A couple of friends of mine wound up staying up in Canada for a while this year and graciously offered tohost me. While that in and of itself is a reason to go somewhere, they happened to be staying right on the edge of Banff National Park in Canada! I've wanted to go there for years. The last time I tried I did not have proper title for the Prowler so couldn't go north of Glacier. Finally, the time had come, and I wasn't goin gto pass it up even if just for a weekend./p>

My friends were wonderful and great hosts and, while not backpackers, still not adverse for a little "adventure". Day hiking is wonderful and Banff is really spread out. Thankfully we were close enough to the park boundary that we experienced a wonderful array of what Banff has to offer.

(What needs to be done): Reproduce the Banff trip passage word for word, from "My friends were" up to and including "has to offer.".

(Information provided):
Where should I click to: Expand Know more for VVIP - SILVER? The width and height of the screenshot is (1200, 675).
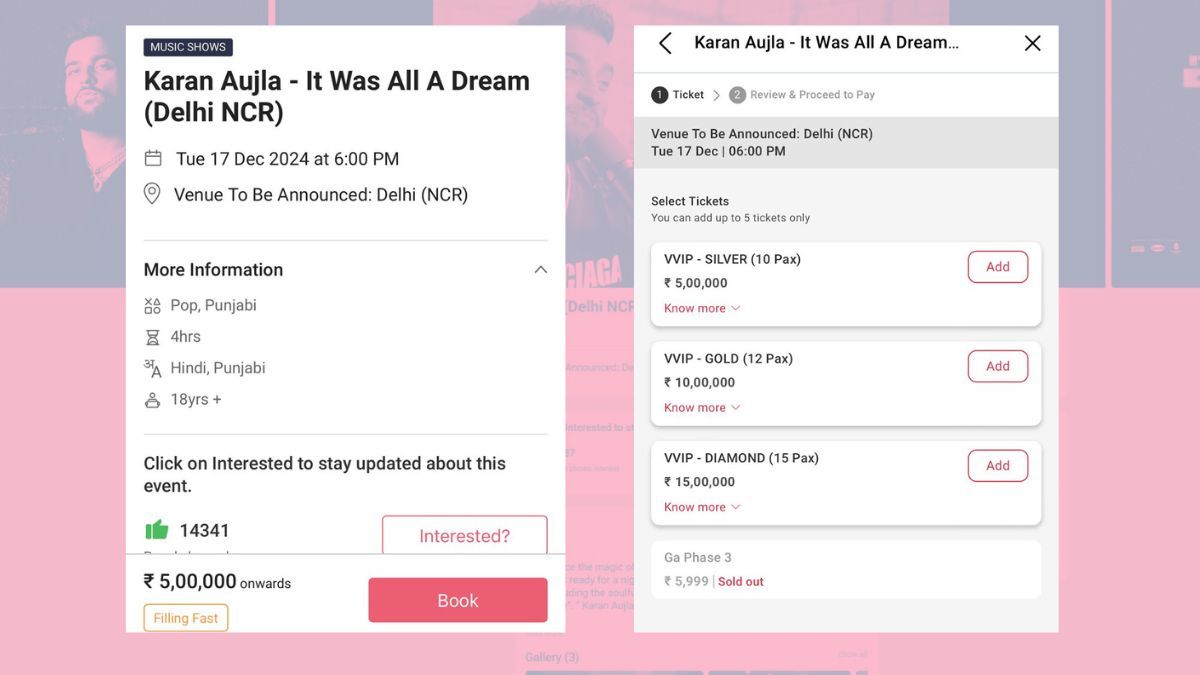click(x=702, y=308)
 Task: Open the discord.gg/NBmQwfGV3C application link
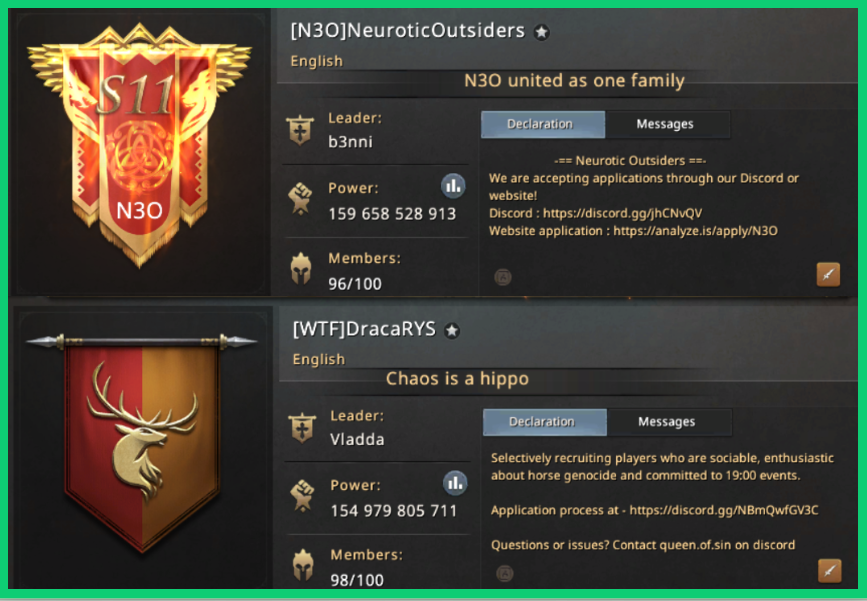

(Output for this task):
My friends were wonderful and great hosts and, while not backpackers, still not adverse for a little "adventure". Day hiking is wonderful and Banff is really spread out. Thankfully we were close enough to the park boundary that we experienced a wonderful array of what Banff has to offer.